A visual overview of the messages passed during Normal mode is presented in the following diagram:

Messages passed during normal operation

Overview of messages passed between nodes, and interactions with the validators. Node 1 (N1) is the primary node, while N2-N4 are secondary nodes.

ViewChanging Mode

Sometimes, the node currently in charge (the primary) becomes faulty. This could mean it is either malicious, or experiencing internal problems. In either of these cases, a view change is necessary. View changes are triggered by a timeout: When a secondary node receives a BlockNew message, a timer is started. If the secondary ends up receiving a Commit message, the timer is cancelled, and the algorithm proceeds as normal. If the timer expires, the primary node is considered faulty and a view change is initiated. This ensures Byzantine fault tolerance due to the fact that each step of the algorithm will not proceed to the next unless it receives a certain number of matching messages, and due to the fact that the Validator does not pass on any messages that have invalid signatures.
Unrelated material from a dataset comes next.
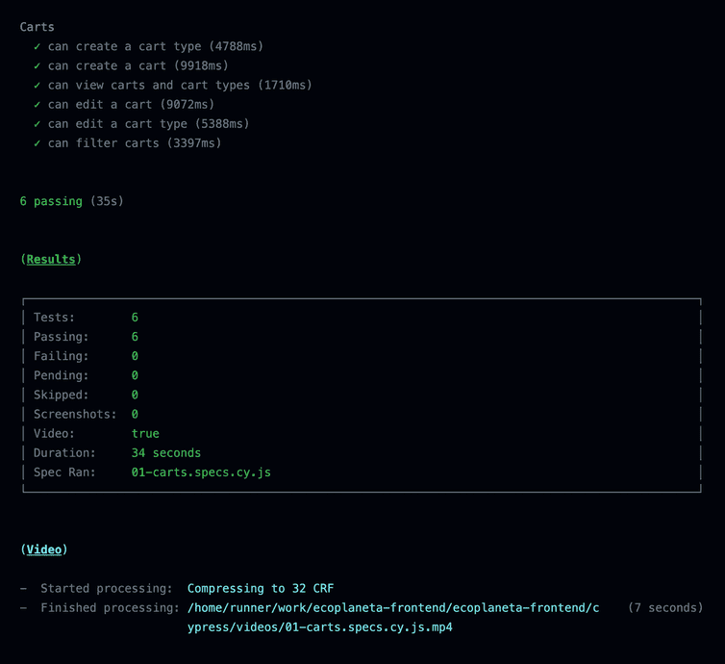Click the checkmark next to "can create a cart"

(37, 65)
The view change process is as follows:

  1. Any node who decides the primary is faulty sends a ViewChange message to all nodes, containing the node’s current sequence number, its current view, and proof of the previous checkpoint. The node enters ViewChanging mode.
  2. Once a server receives 2f + 1 ViewChange messages (including its own), it changes its own view to v + 1, and resumes Normal operation. The new primary node’s ID is p = v \mod n. This means that nodes become primary in sequential, cyclic order, based on their order in the list of peers (i.e. for a 4 node network: the first node in the list is the primary in view 0, the second is the primary in view 1, ..., the first is the primary in view 4, etc.).

Checkpointing Mode

After each checkpoint_period, server log messages can be garbage-collected. By default, the checkpoint_period is 100 blocks, but this number can be configured using the sawtooth.consensus.pbft.checkpoint_period setting (see On-Chain Settings for details). When each node reaches a checkpoint, it enters Checkpointing mode and sends out a Checkpoint message to all of the other servers. When a node has 2f + 1 matching Checkpoint messages from different servers, the checkpoint is considered stable for that node and the logs can be garbage collected: All log entries with sequence number less than the one in the Checkpoint message are discarded, and all previous checkpoints are removed. Once garbage collection is complete, the node resumes Normal operation.